La diferencia entre las estimaciones de emisiones se debió, una vez más, a los distintos modelos de cálculo. A diferencia de la Universidad de Aarhus, el WRI tuvo en cuenta el cambio de uso del suelo y los costes de oportunidad del carbono asociados a la producción de carne. Así pues, aunque los productores de carne de cerdo daneses generalmente no utilizan la estimación más alta del WRI, Clement, de Greenpeace, afirma que «siguen utilizando el informe para decir que “estamos entre los mejores del mundo”».

Huang, de IMS, defendió su postura sobre las emisiones del sector ganadero al ser contactada por DeSmog, afirmando que «no realiza afirmaciones específicas (cuantitativas) sobre las emisiones de las empresas cárnicas ni de ninguna organización en particular; la función principal de IMS es promover la sostenibilidad, no certificarla ni controlarla. Nuestro compromiso con las acciones para reducir el impacto climático no se basa en predicciones de ningún modelo en particular, sino en acciones concretas que se pueden aplicar en la vida real».

Carne para alimentar al mundo

Los principales productores también intentan justificar la expansión de la industria presentando la carne como indispensable para alimentar a la creciente población mundial. Sin embargo, los críticos cuestionan la necesidad de dicha expansión y señalan que podría realizarse de maneras diferentes y más respetuosas con el clima.

Cuatro empresas analizadas por DeSmog —JBS , Tyson , Vion y Danish Crown— afirman estar contribuyendo al Objetivo de Desarrollo Sostenible de la ONU de lograr el Hambre Cero para 2030.

Sin embargo, la ONU no aboga por la expansión del tipo de producción cárnica industrial a gran escala que llevan a cabo estas empresas, argumentando en un documento de debate reciente que, en cambio, se debería hacer hincapié en el apoyo a los pequeños agricultores, cuyos medios de subsistencia podrían verse amenazados por la expansión de los gigantes cárnicos multinacionales.

Sin embargo, eso no ha impedido que la industria se presente como una solución al hambre en el mundo. 

En un vídeo publicado en 2020, el director ejecutivo de Vion, Ronald Lotgerink, afirmó que “en 2050, tenemos que alimentar a 10 mil millones de personas. Todas ellas tienen derecho a alimentos seguros y de calidad”.

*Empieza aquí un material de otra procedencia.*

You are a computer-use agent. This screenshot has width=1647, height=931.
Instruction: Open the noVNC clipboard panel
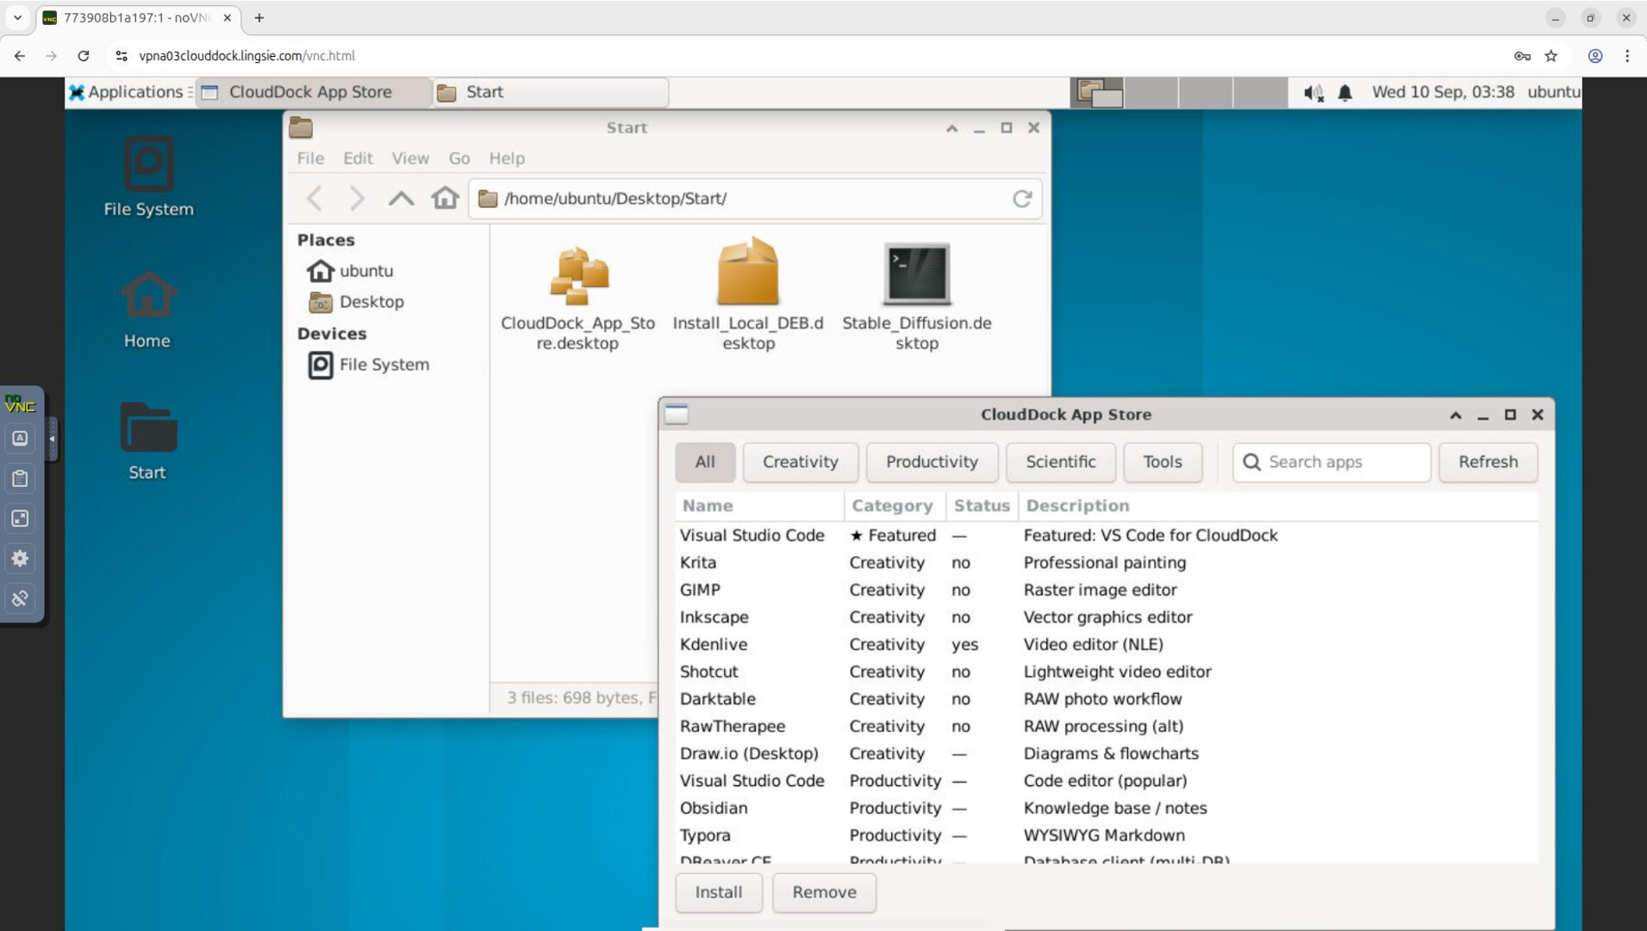[20, 478]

Danish Crown es igualmente tajante, declarando que el impacto climático de la carne "no significa que la empresa vaya a producir menos carne", porque en 2050 "habrá aproximadamente 10 mil millones de bocas que alimentar".

Asimismo, el Consejo de Desarrollo de la Agricultura y la Horticultura (AHDB, por sus siglas en inglés) , un organismo independiente vinculado al Departamento de Medio Ambiente, Alimentación y Asuntos Rurales del Reino Unido, afirma que el Reino Unido es "uno de los lugares más sostenibles del mundo para producir carne de vacuno y cordero" y sostiene que establecer cualquier límite a la producción ganadera sería una estrategia de mitigación del cambio climático "errónea y sin sentido", ya que los ganaderos "producen alimentos vitales y nutritivos para una población en crecimiento".

La ONU describe las implicaciones para la salud y el medio ambiente del consumo de productos de origen animal como «complejas» y trabaja para garantizar que los grupos de bajos ingresos tengan acceso a alimentos de origen animal, pero sostiene que otras poblaciones más adineradas deben consumirlos en menor cantidad. La FAO declara su especial compromiso con el apoyo a los pequeños ganaderos de los países en desarrollo, un sector agrícola que se ha reducido drásticamente en países como Estados Unidos, donde las grandes corporaciones dominan el mercado.

Al ser contactado por DeSmog, Huang, del IMS, citó el mismo documento de la ONU para defender la postura de la industria, afirmando que “existe evidencia sustancial de que la carne y los alimentos de origen animal serán necesarios para alimentar a la creciente población”, especialmente en los países pobres y en desarrollo. Huang añadió que sería deseable reducir el consumo de alimentos de origen animal en “algunos segmentos de la población en los países más ricos”.

“Coincidimos con la FAO en la necesidad de brindar un mejor apoyo a los pequeños ganaderos de los países en desarrollo”, afirmó, y agregó: “Es evidente que se necesitan mayores esfuerzos en este sentido”.

Desestimar el cambio dietético

Si bien la industria promueve la carne como solución al hambre en el mundo, simultáneamente ha tratado de socavar el concepto de que reducir significativamente la carne en las dietas, o reemplazar los productos animales con alternativas no cárnicas, es una estrategia eficaz para la reducción de emisiones.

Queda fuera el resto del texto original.